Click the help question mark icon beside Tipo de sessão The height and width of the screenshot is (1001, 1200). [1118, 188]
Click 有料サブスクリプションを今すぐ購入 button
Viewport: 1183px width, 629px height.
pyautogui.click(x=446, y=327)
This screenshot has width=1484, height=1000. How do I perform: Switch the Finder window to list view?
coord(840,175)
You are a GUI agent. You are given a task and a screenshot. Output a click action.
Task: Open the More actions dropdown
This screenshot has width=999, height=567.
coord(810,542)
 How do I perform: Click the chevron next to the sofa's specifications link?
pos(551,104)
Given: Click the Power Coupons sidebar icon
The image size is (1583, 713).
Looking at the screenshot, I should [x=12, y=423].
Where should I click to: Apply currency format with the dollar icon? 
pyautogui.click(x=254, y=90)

--------------------------------

■ **ACTIVITY**
Line for line, set down the listing above again.

■ **THE ANSWER**
Click the help question mark icon beside Tipo de sessão The height and width of the screenshot is (1001, 1200). [1118, 188]
Click 有料サブスクリプションを今すぐ購入 button
Viewport: 1183px width, 629px height.
pyautogui.click(x=446, y=327)
This screenshot has width=1484, height=1000. How do I perform: Switch the Finder window to list view?
coord(840,175)
You are a GUI agent. You are given a task and a screenshot. Output a click action.
Task: Open the More actions dropdown
This screenshot has width=999, height=567.
coord(810,542)
 How do I perform: Click the chevron next to the sofa's specifications link?
pos(551,104)
Given: Click the Power Coupons sidebar icon
The image size is (1583, 713).
Looking at the screenshot, I should [x=12, y=423].
Where should I click to: Apply currency format with the dollar icon? 
pyautogui.click(x=254, y=90)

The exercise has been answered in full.